Record excerpts ▸
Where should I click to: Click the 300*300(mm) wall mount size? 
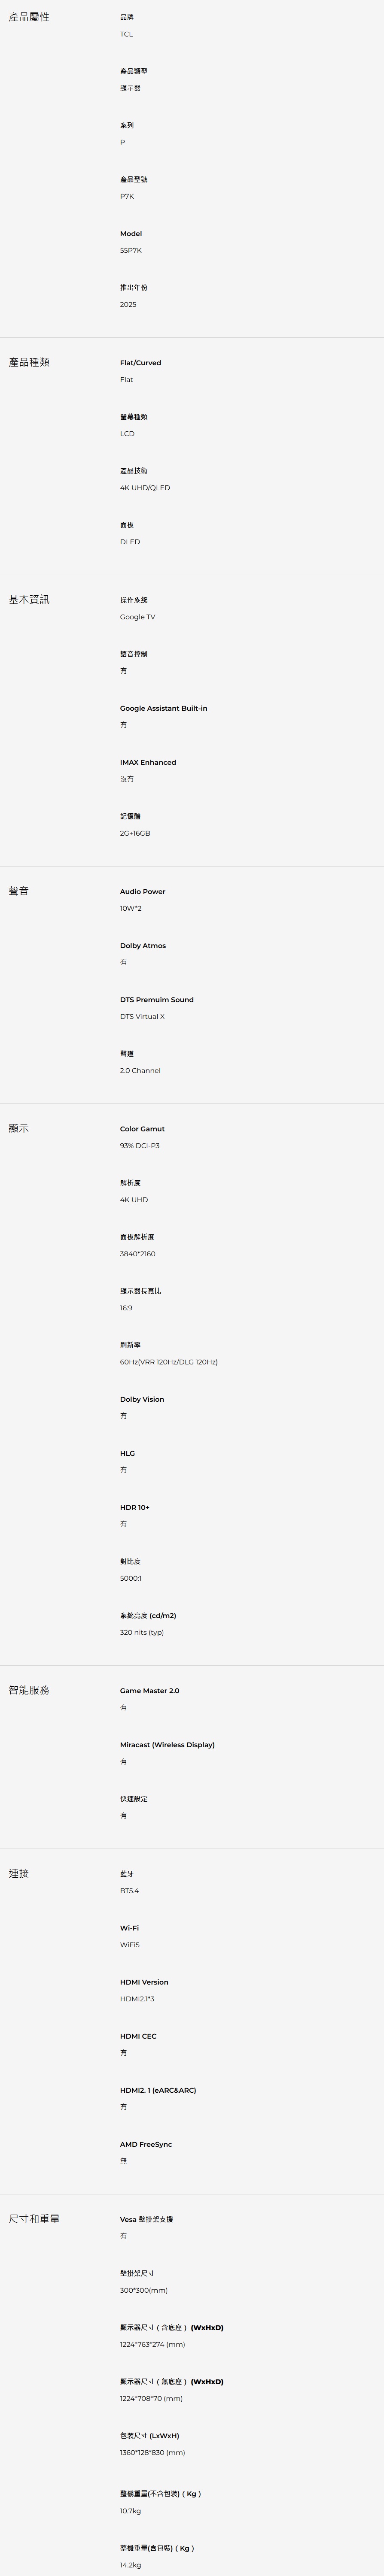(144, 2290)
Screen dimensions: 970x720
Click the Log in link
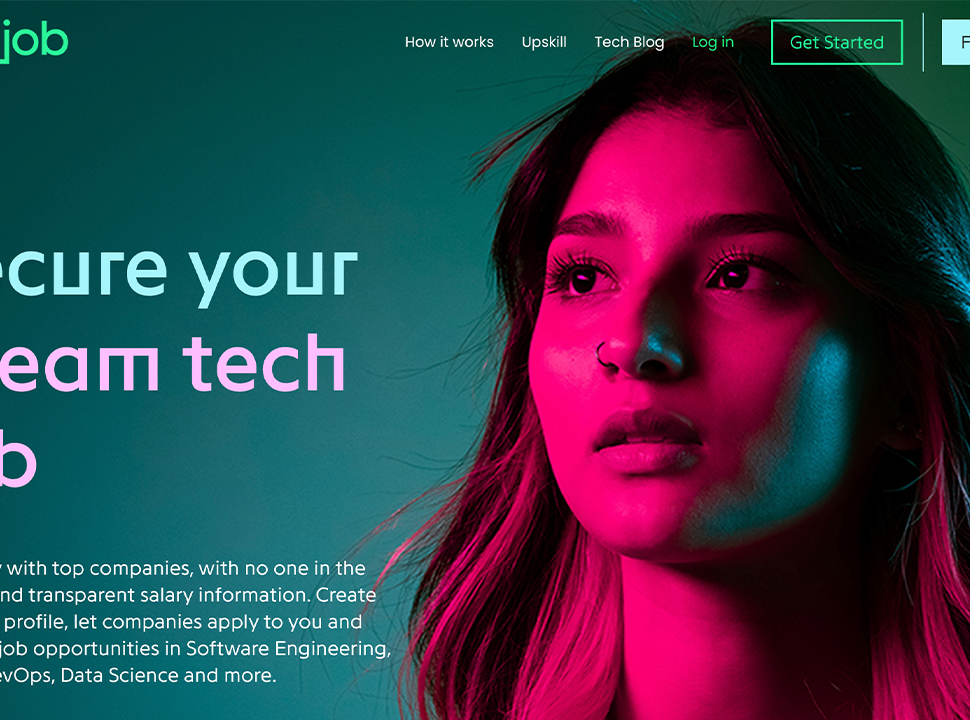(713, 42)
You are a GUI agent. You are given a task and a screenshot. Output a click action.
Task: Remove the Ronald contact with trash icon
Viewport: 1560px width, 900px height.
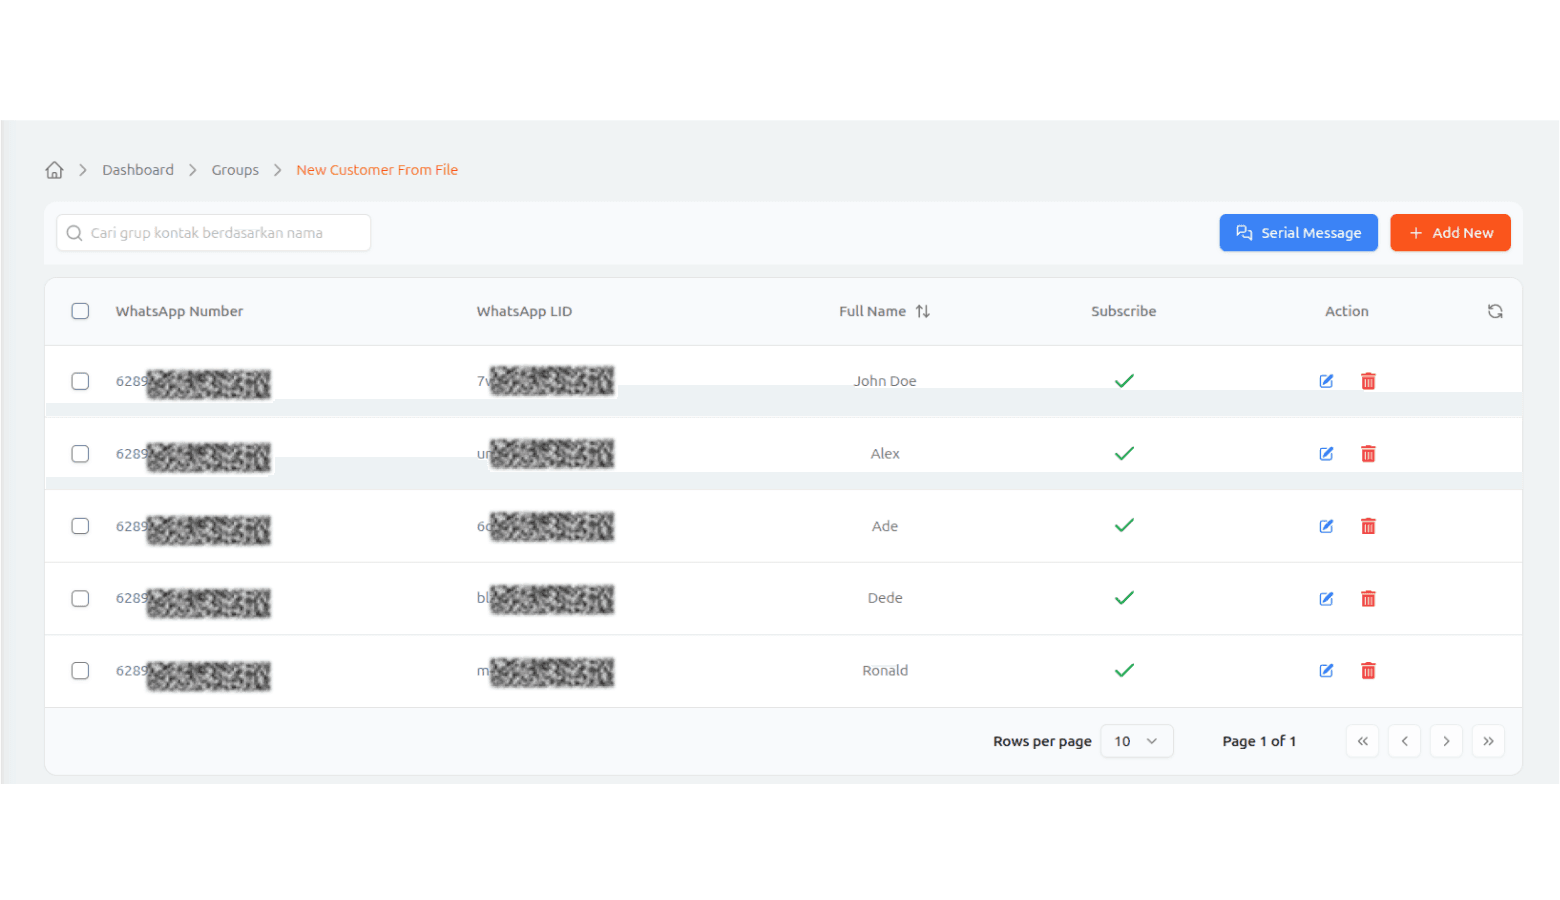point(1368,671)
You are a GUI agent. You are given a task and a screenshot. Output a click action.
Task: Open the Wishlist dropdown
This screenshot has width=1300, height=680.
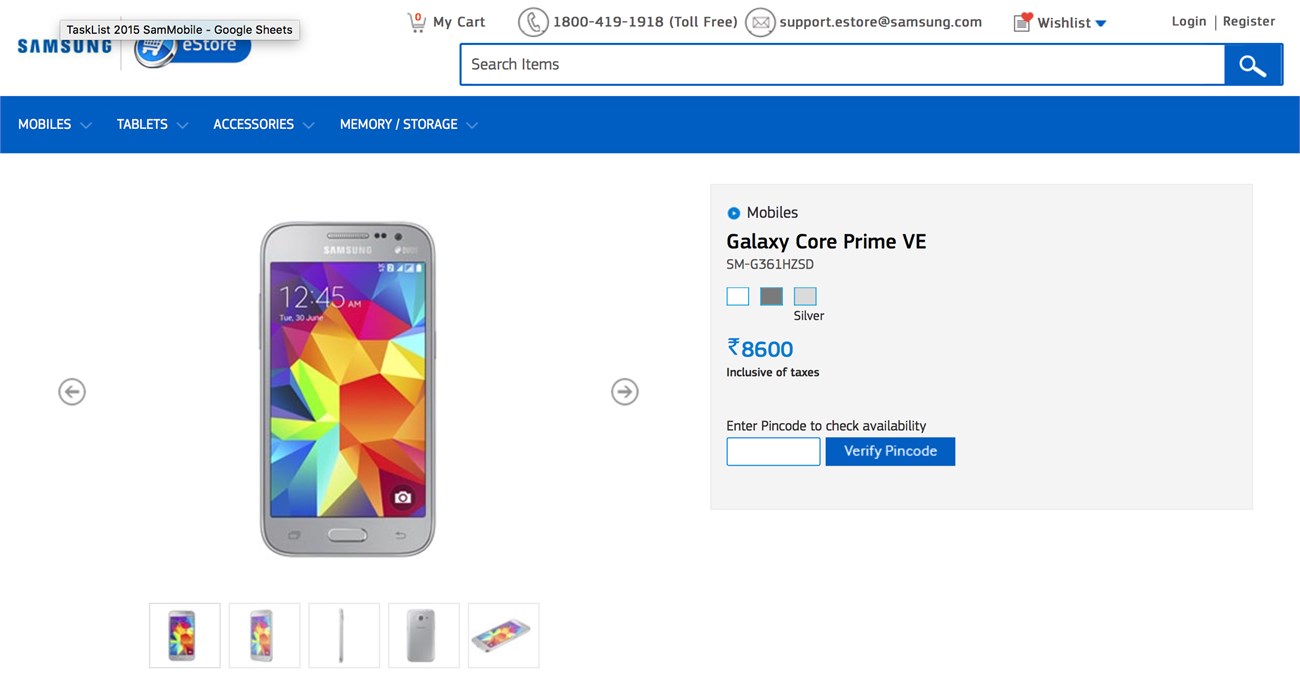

What the exercise asks ▸ Write the lines out exactly, beginning at the line that holds "Viewport: 1560px width, 900px height." and stopping after the last line of the entries; include no pictures.

Answer to this exercise ▸
Viewport: 1560px width, 900px height.
point(1368,671)
You are a GUI agent. You are given a task and a screenshot. Output a click action.
Task: Open the Wishlist dropdown
This screenshot has width=1300, height=680.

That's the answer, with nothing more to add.